Das heiße, unbeladene Adsorptionsmittel wird aus der Bodenzone 112 mit Hilfe des Reglers 124 in solchem Maße abgezogen, daß ein praktisch konstanter Adsorptionsmittelspiegel in der Bodensonne 112 aufrechterhalten bleibt. Das abgezogene Adsorptionsmittel gelangt über den Verschlußschenkel 120 mit Regelventil 122 und die Leitung 126 in das Gefäß 128, von wo es mittels eines Transportgases über die Leitung 136 in den Abscheider 138 transportiert wird; dort wird das Gas von den Feststoffteilchen abgetrennt; letztere fließen durch die Leitung 140 in die Zone 74 zurück. Das Transportgas wird dem Gefäß 128 mittels eines Gebläses 130 durch die Leitung 132 (mit Ventil 134) zugeführt; nach der Abtrennung von den Feststoffteilchen strömt das Transportgas durch die Leitungen 142 und 144 zum Gebläse 130 zurück. Wie weiter unten noch ausgeführt ist, wird sein Volumen durch Zufuhr eines »Reinigungsgases« ständig vermehrt; deshalb ist eine Leitung 146 mit Ventil 148 vorgesehen, durch welche dieser überschüssige Gasanteil abgeleitet werden kann.
Komprimiertes, gekühltes, unreines wasserstoffhaltiges primäres Zuführungsgas wird durch Leitung 72 in die erste Ausgangsgaszuführungszone 96 geleitet und gelangt im Gegenstrom aufwärts durch die sich abwärts bewegende Schicht des Adsorptionsmittels in der ersten Adsorptionszone 94. Hier werden Kohlendioxyd, Wasserdampf und Methan und die leichter adsorbierbaren Bestandteile adsorbiert, wobei Wasserstoff, Sauerstoff, gegebenenfalls Stickstoff und Kohlenmonoxyd, praktisch unadsorbiert bleiben.
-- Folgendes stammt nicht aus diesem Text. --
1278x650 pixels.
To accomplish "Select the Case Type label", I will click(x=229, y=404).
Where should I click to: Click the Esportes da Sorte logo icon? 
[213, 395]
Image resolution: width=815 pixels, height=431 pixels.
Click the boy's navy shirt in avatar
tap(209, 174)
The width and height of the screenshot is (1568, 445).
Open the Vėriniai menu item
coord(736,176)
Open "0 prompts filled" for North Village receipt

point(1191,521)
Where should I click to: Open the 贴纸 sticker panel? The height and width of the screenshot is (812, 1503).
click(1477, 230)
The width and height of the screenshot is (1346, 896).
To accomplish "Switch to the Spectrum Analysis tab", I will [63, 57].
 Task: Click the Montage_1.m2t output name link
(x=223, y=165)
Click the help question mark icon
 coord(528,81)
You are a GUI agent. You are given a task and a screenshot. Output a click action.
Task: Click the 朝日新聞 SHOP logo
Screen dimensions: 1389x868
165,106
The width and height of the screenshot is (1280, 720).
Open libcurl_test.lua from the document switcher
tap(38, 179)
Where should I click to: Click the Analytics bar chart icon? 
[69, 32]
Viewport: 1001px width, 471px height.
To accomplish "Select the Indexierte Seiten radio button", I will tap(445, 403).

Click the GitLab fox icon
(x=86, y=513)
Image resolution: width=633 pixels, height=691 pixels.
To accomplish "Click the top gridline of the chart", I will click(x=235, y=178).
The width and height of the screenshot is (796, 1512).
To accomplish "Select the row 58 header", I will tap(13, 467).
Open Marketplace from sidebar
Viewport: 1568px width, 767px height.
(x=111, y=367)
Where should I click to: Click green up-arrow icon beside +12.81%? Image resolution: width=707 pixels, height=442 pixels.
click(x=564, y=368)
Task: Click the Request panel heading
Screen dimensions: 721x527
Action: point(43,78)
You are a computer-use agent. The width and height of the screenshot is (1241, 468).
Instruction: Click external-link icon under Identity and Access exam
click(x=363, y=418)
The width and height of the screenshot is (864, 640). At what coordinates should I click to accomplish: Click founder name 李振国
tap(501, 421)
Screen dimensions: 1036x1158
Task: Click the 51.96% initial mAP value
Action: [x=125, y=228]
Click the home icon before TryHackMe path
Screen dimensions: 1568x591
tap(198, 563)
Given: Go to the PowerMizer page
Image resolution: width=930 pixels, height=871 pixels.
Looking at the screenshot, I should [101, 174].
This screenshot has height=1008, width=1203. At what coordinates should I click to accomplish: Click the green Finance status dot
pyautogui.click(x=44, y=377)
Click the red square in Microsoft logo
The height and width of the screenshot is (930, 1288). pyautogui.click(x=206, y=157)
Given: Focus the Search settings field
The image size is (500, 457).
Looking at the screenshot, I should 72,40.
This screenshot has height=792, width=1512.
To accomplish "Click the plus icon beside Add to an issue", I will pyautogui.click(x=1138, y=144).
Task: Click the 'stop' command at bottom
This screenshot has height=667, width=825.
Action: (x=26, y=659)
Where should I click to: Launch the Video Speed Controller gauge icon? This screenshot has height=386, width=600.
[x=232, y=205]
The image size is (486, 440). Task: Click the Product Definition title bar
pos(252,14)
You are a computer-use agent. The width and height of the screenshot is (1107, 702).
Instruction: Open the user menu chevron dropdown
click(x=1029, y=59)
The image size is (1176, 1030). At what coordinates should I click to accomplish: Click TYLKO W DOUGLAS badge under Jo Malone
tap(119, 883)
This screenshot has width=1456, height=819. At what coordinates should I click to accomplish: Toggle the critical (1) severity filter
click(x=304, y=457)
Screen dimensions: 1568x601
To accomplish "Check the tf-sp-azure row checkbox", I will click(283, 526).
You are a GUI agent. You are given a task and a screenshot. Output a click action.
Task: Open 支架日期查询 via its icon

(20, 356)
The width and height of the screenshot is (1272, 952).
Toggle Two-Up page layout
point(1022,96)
Dieser »vorgereinigte Wasserstoff« (erstes Magergas) wird aus der ersten Freisetzungszone 92 durch Leitung 150 abgeführt und in die Hydrierungszone 18 geleitet. Das erste beladene Adsorptionsmittel gelangt abwärts in die erste Hauptrektifikationszone 98, wo· es mit einem Rücklaufgas in Berührung gebracht wird, das CH4, CO2, Wasserdampf und leichter adsorbierbare Bestandteile enthält, wobei bevorzugt restliche Spuren von Bestandteilen des ersten Magergases desorbiert werden und ein erstes rektifiziertes Adsorptionsmittel entsteht. Die desorbierten Bestandteile steigen aufwärts und vereinigen sich mit dem ersten Magergas. Das erste rektifizierte Adsorptionsmittel wird anschließend in der Hauptrektifikationszone 102 behandelt, in der das Rücklaufgas desorbiert wird. Das erste Magergas, das durch Leitung 150 fließt, wird in beträchtlichem Maße vorerhitzt, indem es die exotherme Adsorptionswärme aufnimmt, die in der ersten Adsorptionszone 94 frei geworden ist. Dieses vorerhitzte Gas wird dann durch den Vorerhitzer 152 geleitet und auf etwa 260' bis 370° C erhitzt. Die erhitzten Gase strömen durch Leitung 154 in die Hydrierzone 18, wo eine katalytische Hydrierung von CO, CO2 und O2 — wenn vorhanden — erfolgt. Ein Teil der aus der Hydrierungszone abströmenden Gase kann nochmals durch die Hydrierungszone geleitet werden, um den C O-Gehalt noch weiter herabzusetzen. Die Gase gelangen durch Leitung 156 in den Kühler 158, wo sie auf etwa 5° C abgekühlt werden. Die gekühlten Gase strömen dann durch Leitung 160 in den Abscheider 162, aus dem das Kondensat durch Leitung 164 (durch Ventil 166 geregelt) abgezogen wird. Das abgekühlte, entwässerte Gas der Hydrierungszone, das Wasserstoff, Methan, gegebenenfalls N2 und Spuren von Wasserdampf enthält, gelangt dann durch Leitung 168 als zweites Ausgangsgas zur zweiten Gaszuführungszone 82.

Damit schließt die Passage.